**ACTIVITY**
For each line of the listing that holds "every", show the full line.

**INFORMATION SHOWN**
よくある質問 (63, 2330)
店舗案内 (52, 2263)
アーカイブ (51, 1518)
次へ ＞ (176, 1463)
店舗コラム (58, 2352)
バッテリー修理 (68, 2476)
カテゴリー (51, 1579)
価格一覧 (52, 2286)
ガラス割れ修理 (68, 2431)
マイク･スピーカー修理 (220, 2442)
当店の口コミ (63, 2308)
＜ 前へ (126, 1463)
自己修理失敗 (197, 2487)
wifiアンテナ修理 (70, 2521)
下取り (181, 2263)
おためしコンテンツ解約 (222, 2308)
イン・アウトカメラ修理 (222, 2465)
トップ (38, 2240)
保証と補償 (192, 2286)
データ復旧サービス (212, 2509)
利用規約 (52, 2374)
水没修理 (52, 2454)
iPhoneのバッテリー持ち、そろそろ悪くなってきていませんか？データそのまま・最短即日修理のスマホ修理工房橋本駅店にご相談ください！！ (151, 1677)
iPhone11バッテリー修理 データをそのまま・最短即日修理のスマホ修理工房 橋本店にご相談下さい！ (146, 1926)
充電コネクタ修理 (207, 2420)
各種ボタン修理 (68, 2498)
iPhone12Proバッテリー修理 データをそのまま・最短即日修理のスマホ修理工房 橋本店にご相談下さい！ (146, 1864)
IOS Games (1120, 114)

* * *

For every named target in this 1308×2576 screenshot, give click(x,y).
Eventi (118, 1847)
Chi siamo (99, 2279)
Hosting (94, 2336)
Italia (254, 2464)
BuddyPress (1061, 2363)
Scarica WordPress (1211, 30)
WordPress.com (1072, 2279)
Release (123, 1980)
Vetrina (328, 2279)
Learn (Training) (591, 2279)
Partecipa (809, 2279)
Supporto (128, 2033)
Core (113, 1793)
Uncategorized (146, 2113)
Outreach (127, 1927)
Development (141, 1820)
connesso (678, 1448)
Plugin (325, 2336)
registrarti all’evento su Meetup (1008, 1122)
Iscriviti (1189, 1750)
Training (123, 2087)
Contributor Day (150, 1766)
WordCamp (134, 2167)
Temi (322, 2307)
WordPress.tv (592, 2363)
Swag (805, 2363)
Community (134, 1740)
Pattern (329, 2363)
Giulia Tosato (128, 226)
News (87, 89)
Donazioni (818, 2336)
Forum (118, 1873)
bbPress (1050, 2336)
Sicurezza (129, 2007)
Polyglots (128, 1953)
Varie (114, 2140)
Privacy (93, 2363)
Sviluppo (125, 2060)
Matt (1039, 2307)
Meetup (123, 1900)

...

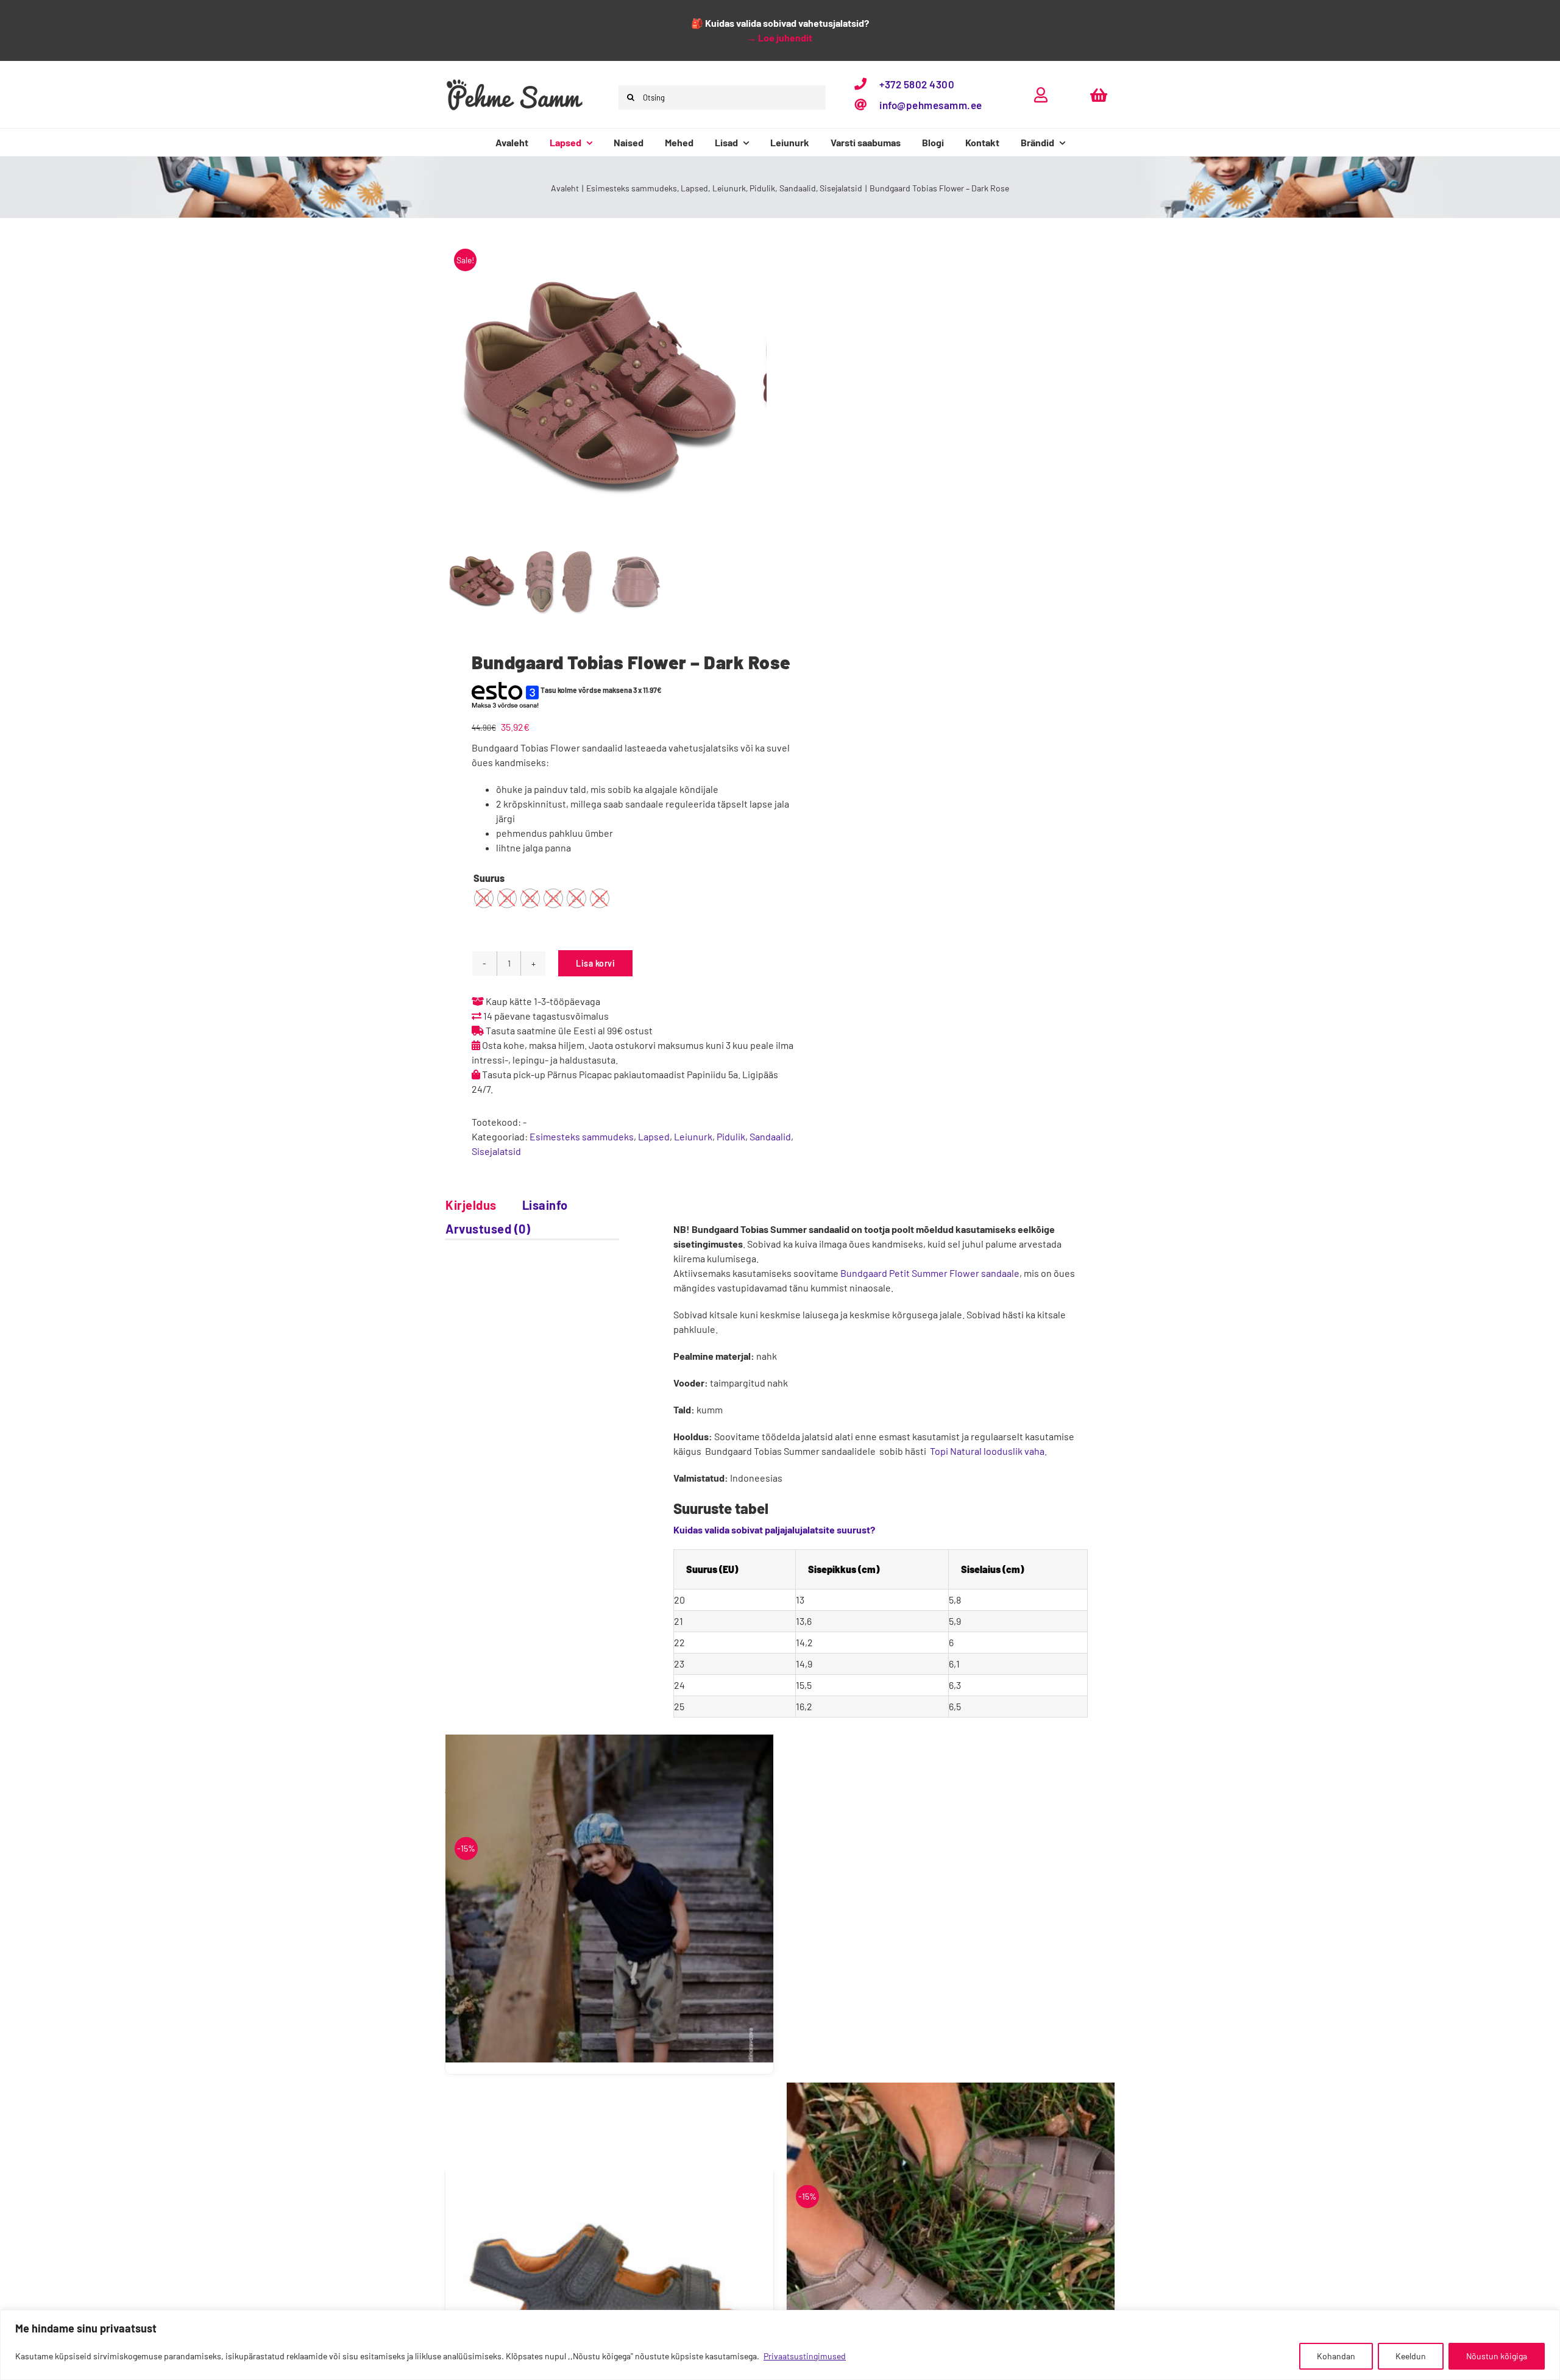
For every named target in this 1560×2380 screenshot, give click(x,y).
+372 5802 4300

**TASK SOLUTION**
For every named target in this 1308×2576 screenshot, give click(x,y).
For every named target in this 1560×2380 screenshot, give click(x,y).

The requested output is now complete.